▶ Dataset entries
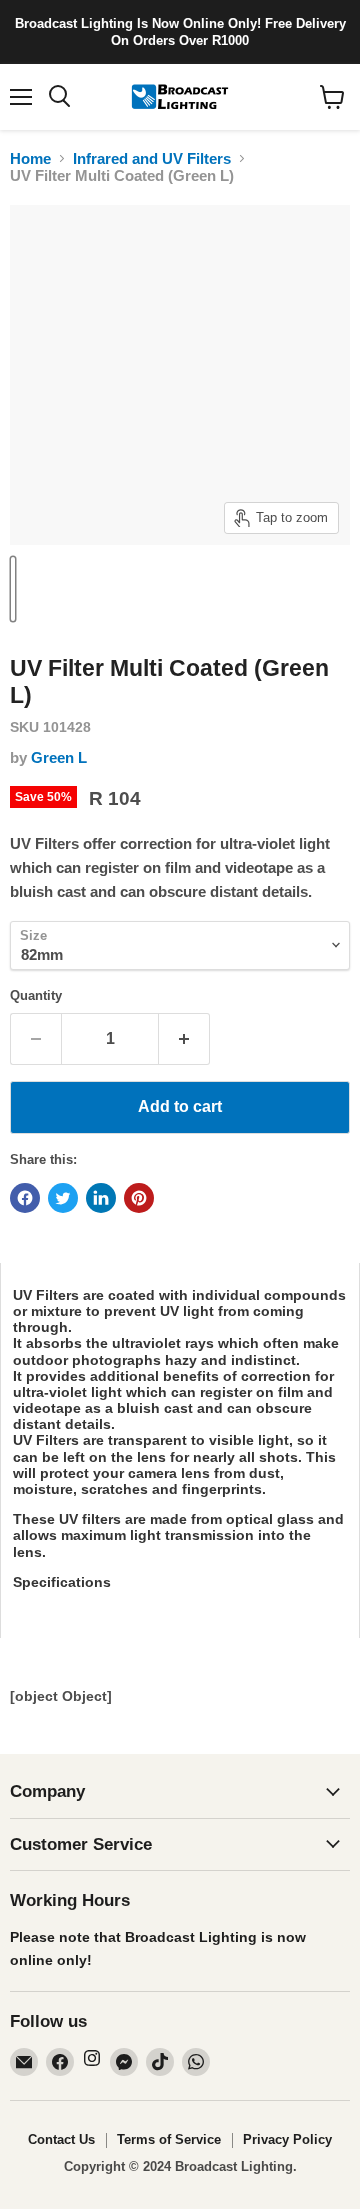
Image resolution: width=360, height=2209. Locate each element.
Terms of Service (169, 2139)
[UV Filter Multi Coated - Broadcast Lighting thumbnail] (13, 589)
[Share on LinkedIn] (101, 1198)
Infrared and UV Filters (152, 158)
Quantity (36, 995)
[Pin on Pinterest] (139, 1198)
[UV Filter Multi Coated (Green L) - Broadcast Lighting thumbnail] (23, 589)
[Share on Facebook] (25, 1198)
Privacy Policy (287, 2139)
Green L (59, 757)
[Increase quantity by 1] (184, 1039)
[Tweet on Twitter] (63, 1198)
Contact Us (61, 2139)
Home (30, 158)
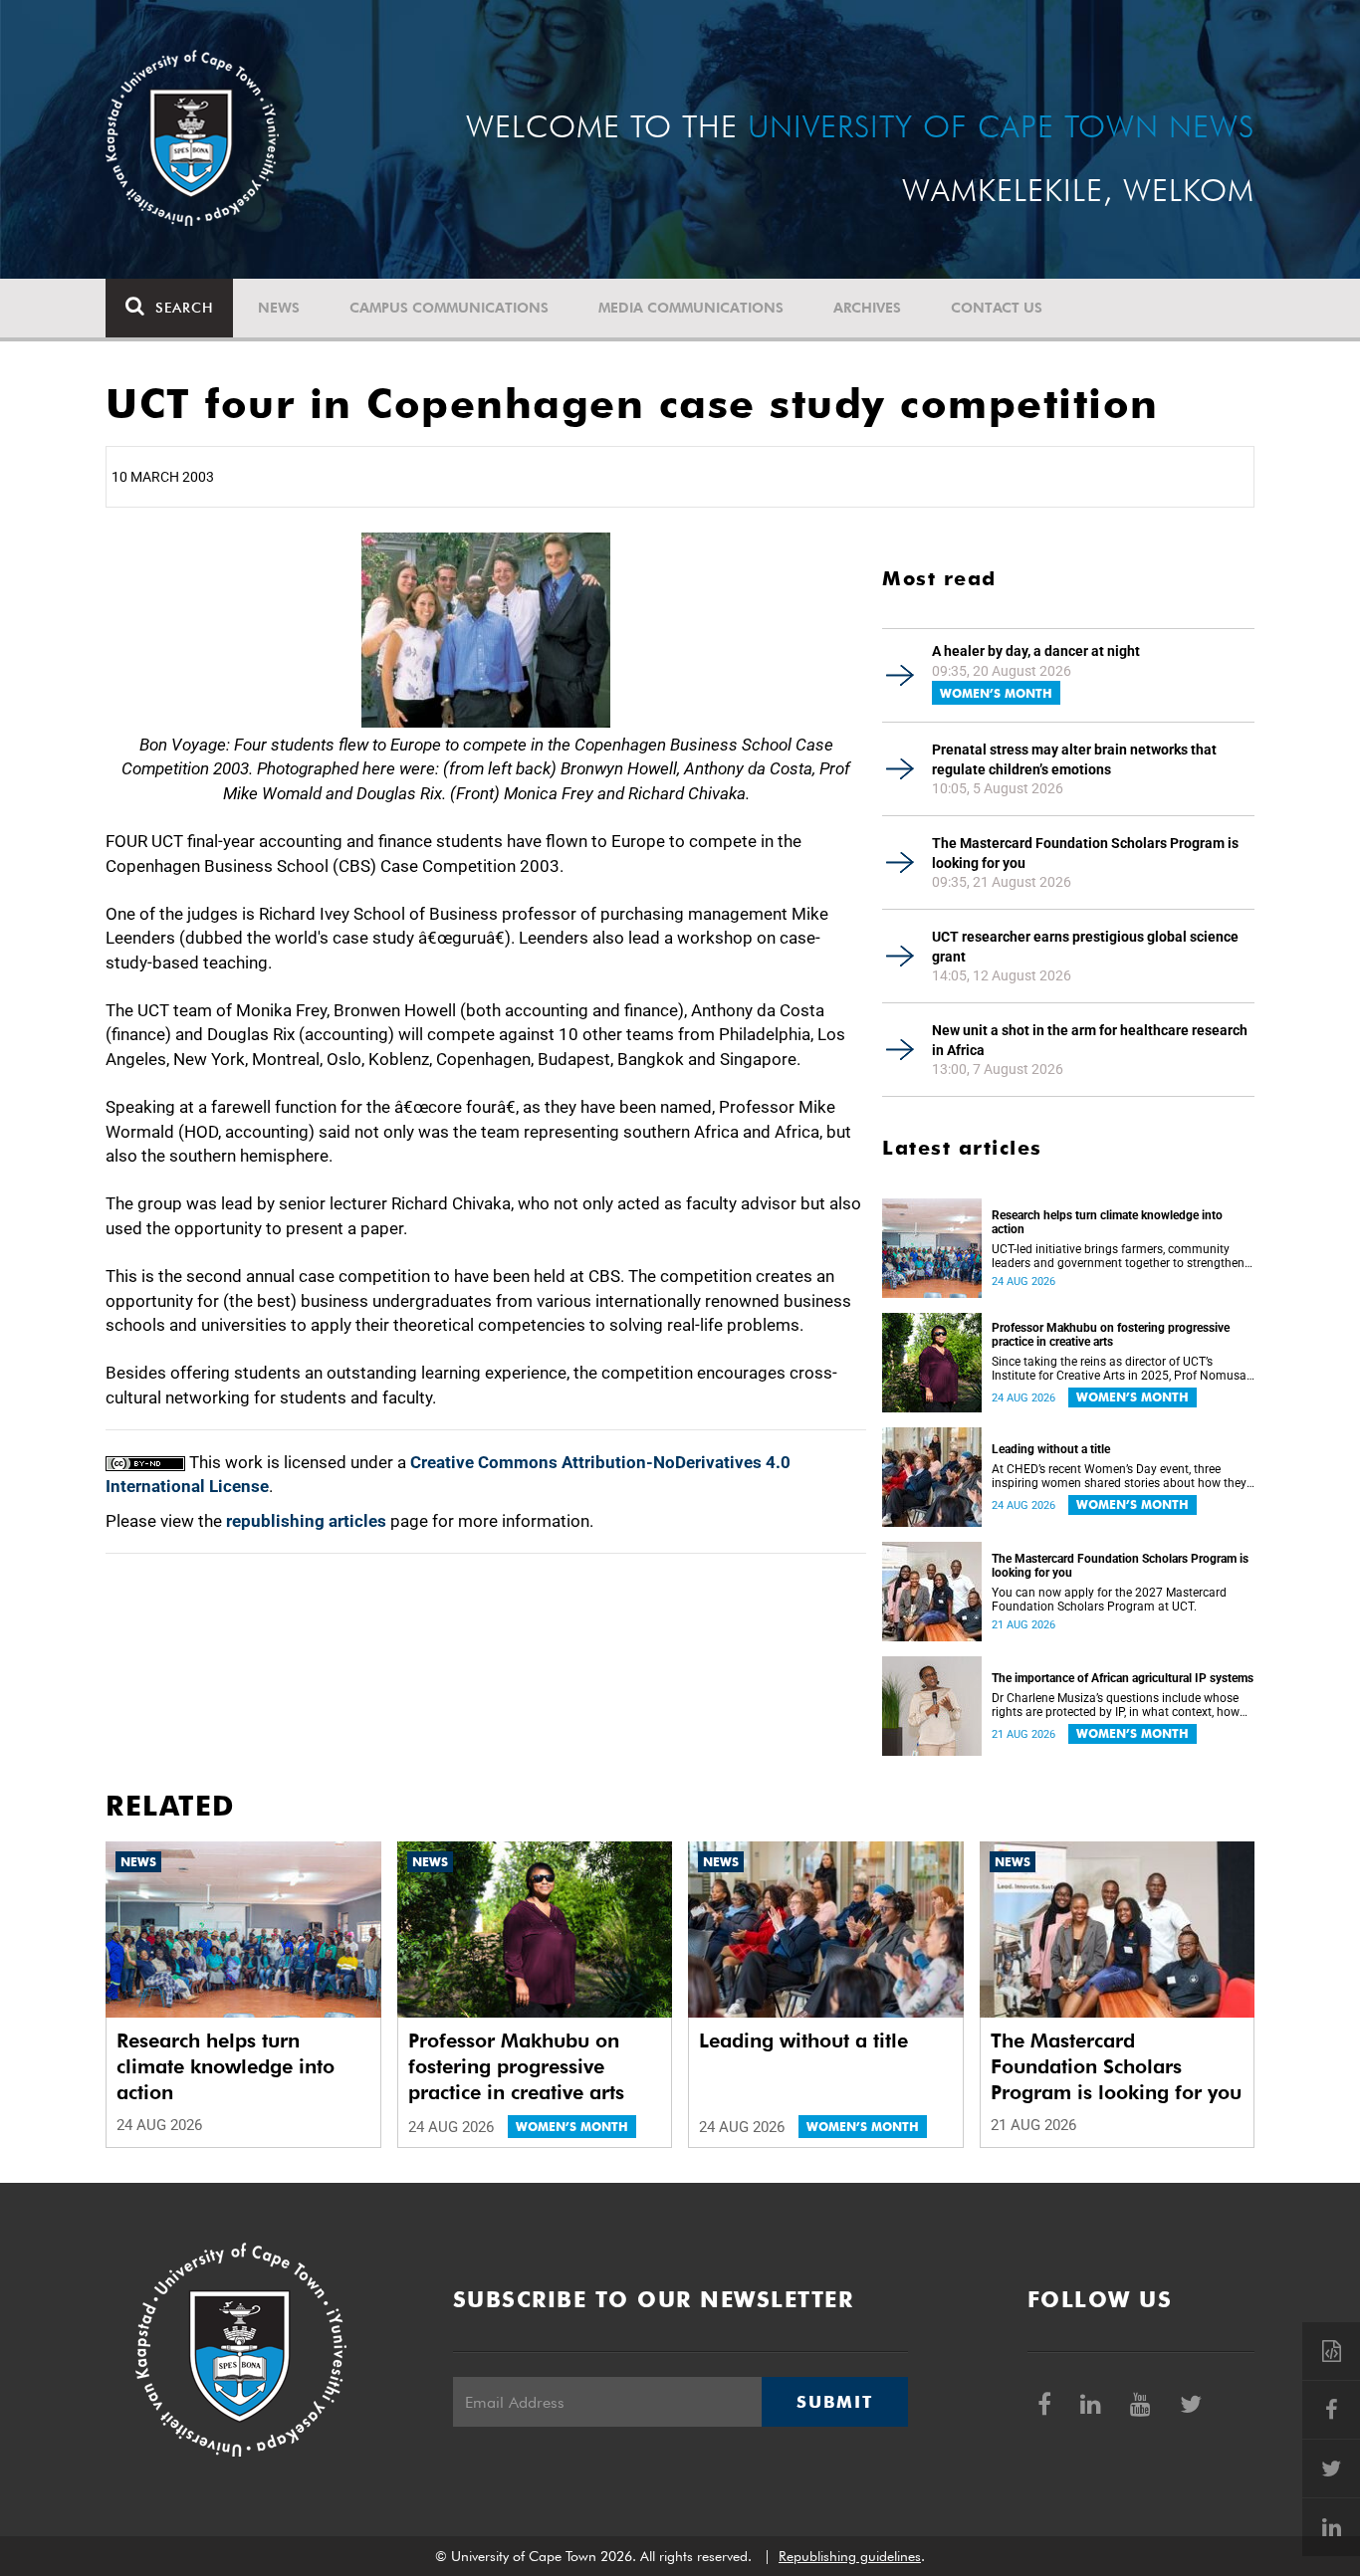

▶ WHAT THIS TASK INVOLVES
A word-for-word repeat is expected of the lines from the one with "[Pin on Pinterest] (139, 1198)" to the end of the data, both included; pictures are not part of it.

▶ THE ANSWER
[Pin on Pinterest] (139, 1198)
[UV Filter Multi Coated (Green L) - Broadcast Lighting thumbnail] (23, 589)
[Share on Facebook] (25, 1198)
Privacy Policy (287, 2139)
Green L (59, 757)
[Increase quantity by 1] (184, 1039)
[Tweet on Twitter] (63, 1198)
Contact Us (61, 2139)
Home (30, 158)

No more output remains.